QUICKSTART.md•5.84 kB
# Quick Start Guide
Get your PDF RAG MCP server running in 5 minutes!
## Prerequisites
- Python 3.8 or higher
- pip (Python package manager)
- Claude Desktop app (optional, for MCP integration)
## Installation
### Step 1: Install Dependencies
```bash
pip install -r requirements.txt
```
This will install:
- MCP SDK
- ChromaDB (vector database)
- Sentence Transformers (embeddings)
- PyMuPDF (PDF processing with OCR support)
- NLTK (text processing)
**Note:** First run will download the embedding model (~400MB) and NLTK data (~1MB).
**Optional - For OCR Support:** Install Tesseract for scanned PDF support:
- **macOS:** `brew install tesseract`
- **Ubuntu/Debian:** `sudo apt-get install tesseract-ocr`
- **Windows:** Download from https://github.com/UB-Mannheim/tesseract/wiki
### Step 2: Verify Installation
```bash
python pdf_rag_mcp.py --help
```
You should see:
```
Usage: pdf_rag_mcp.py [OPTIONS]
...
```
### Step 3: Test with Sample PDF (Optional)
```bash
python test_pdf_rag.py /path/to/your/test.pdf
```
This will test PDF extraction and chunking without starting the server.

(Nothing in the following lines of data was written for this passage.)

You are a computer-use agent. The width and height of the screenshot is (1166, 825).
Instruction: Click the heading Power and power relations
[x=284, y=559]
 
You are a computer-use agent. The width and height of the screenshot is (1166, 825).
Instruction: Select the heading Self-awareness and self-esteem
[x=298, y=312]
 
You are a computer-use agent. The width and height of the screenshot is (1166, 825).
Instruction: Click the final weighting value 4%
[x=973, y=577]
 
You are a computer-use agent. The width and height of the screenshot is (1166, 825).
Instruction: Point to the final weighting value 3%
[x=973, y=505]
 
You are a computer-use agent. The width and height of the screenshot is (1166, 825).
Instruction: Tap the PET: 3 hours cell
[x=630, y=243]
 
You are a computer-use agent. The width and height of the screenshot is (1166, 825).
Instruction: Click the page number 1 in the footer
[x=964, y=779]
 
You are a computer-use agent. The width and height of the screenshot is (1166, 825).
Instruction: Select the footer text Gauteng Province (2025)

## Usage with Claude Desktop
### Step 1: Locate Your Config File
**macOS:**
```bash
~/Library/Application Support/Claude/claude_desktop_config.json
```
**Windows:**
```
%APPDATA%\Claude\claude_desktop_config.json
```
**Linux:**
```bash
~/.config/Claude/claude_desktop_config.json
```
### Step 2: Edit Configuration
Open the file and add:
```json
{
"mcpServers": {
"pdf-rag": {
"command": "python",
"args": [
"/ABSOLUTE/PATH/TO/pdf_rag_mcp.py"
]
}
}
}
```
**Important:** Replace `/ABSOLUTE/PATH/TO/` with the actual path!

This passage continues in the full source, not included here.